* PAGE EXCERPT *
▽

If 1 person in 40 in a population has trait X, how large does a group need to be to have a 90% chance of containing a person with trait X?

I can't for the life of me remember what the equations are for that one. I'm digging out my dusty old Statistics textbook too, but I'm hoping someone here knows as well. If you answer, I'd prefer the equations used to arrive at that answer as opposed to just a number.

ZV

EDIT: OK, I found the good old "trial and error" way of figuring it, should have thought of that earlier. If 1 in 40 have trait X, then 39 in 40, or 97.5% do not. So simply figure the probability of the entire group not having trait X (0.975^[# people in group]) and once that hits 10% I've found my number. I blame the rustiness on having been out of school for 4 years and not having messed with Statistics in at least 6.
 
Oct 20, 2005
10,978
44
91
Originally posted by: Zenmervolt
I've been out of the classroom too long and cannot remember how to calculate this:

If 1 person in 40 in a population has trait X, how large does a group need to be to have a 90% chance of containing a person with trait X?

△

* DATA EXCERPTS *

▽

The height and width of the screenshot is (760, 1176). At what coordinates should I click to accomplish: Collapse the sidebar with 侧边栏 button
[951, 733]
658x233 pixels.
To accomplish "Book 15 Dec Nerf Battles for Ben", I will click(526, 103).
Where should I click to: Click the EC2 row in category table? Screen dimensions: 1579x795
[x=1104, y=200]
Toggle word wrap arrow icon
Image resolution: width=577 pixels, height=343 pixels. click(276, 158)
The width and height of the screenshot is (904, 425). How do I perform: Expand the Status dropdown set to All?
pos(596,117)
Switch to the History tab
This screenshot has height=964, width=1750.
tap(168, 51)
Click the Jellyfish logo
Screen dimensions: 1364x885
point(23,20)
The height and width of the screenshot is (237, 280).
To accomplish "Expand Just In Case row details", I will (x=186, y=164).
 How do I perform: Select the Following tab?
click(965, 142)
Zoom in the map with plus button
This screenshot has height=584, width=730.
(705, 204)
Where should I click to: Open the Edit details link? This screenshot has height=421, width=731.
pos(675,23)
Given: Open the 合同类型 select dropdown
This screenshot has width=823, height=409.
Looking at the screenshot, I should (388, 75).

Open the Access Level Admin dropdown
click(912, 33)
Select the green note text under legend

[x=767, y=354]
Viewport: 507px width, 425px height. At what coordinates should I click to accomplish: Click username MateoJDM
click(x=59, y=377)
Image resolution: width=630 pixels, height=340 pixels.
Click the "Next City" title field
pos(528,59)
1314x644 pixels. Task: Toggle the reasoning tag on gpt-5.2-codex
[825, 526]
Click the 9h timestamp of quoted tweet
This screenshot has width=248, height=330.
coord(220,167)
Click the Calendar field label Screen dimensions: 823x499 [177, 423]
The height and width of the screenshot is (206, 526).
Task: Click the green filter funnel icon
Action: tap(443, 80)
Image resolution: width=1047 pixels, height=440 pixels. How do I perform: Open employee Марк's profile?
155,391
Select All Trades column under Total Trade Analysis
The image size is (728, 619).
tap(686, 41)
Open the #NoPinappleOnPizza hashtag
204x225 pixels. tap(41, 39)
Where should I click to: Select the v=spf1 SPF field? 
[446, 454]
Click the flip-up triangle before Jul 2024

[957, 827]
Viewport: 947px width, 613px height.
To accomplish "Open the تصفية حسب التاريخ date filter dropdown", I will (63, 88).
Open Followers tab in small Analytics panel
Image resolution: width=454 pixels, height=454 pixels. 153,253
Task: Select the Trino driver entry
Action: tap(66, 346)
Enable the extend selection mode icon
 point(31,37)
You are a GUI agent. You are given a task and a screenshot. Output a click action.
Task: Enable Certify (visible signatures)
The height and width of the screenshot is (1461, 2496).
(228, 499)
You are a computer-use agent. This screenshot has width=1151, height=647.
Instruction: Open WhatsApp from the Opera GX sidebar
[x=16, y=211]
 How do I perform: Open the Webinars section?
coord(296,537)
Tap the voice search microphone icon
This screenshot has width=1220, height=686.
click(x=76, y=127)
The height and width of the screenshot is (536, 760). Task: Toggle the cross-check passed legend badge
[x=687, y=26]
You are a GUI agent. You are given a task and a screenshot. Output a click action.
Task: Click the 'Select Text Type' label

△

* EXERCISES TO COMPLETE *
1 – Copy the forum post about trait X probability from "I can't for" to "at least 6.".
2 – In the forum post about trait X probability, how many years does the poster say they have been out of school?
3 – Go on with the forum thread about trait X probability from where it stops.

* ANSWERS TO THE PROBLEMS *
1 –
I can't for the life of me remember what the equations are for that one. I'm digging out my dusty old Statistics textbook too, but I'm hoping someone here knows as well. If you answer, I'd prefer the equations used to arrive at that answer as opposed to just a number.

ZV

EDIT: OK, I found the good old "trial and error" way of figuring it, should have thought of that earlier. If 1 in 40 have trait X, then 39 in 40, or 97.5% do not. So simply figure the probability of the entire group not having trait X (0.975^[# people in group]) and once that hits 10% I've found my number. I blame the rustiness on having been out of school for 4 years and not having messed with Statistics in at least 6.

2 – 4 years.

3 –
I can't for the life of me remember what the equations are for that one. I'm digging out my dusty old Statistics textbook too, but I'm hoping someone here knows as well. If you answer, I'd prefer the equations used to arrive at that answer as opposed to just a number.

ZV

EDIT: OK, I found the good old "trial and error" way of figuring it, should have thought of that earlier. If 1 in 40 have trait X, then 39 in 40, or 97.5% do not. So simply figure the probability of the entire group not having trait X (0.975^[# people in group]) and once that hits 90% I've found my number. I blame the rustiness on having been out of school for 4 years and not having messed with Statistics in at least 6.

You sure that's right?
 

Zenmervolt

Elite member
Oct 22, 2000
24,514
44
91
Originally posted by: Schfifty Five
Originally posted by: Zenmervolt
I've been out of the classroom too long and cannot remember how to calculate this:

If 1 person in 40 in a population has trait X, how large does a group need to be to have a 90% chance of containing a person with trait X?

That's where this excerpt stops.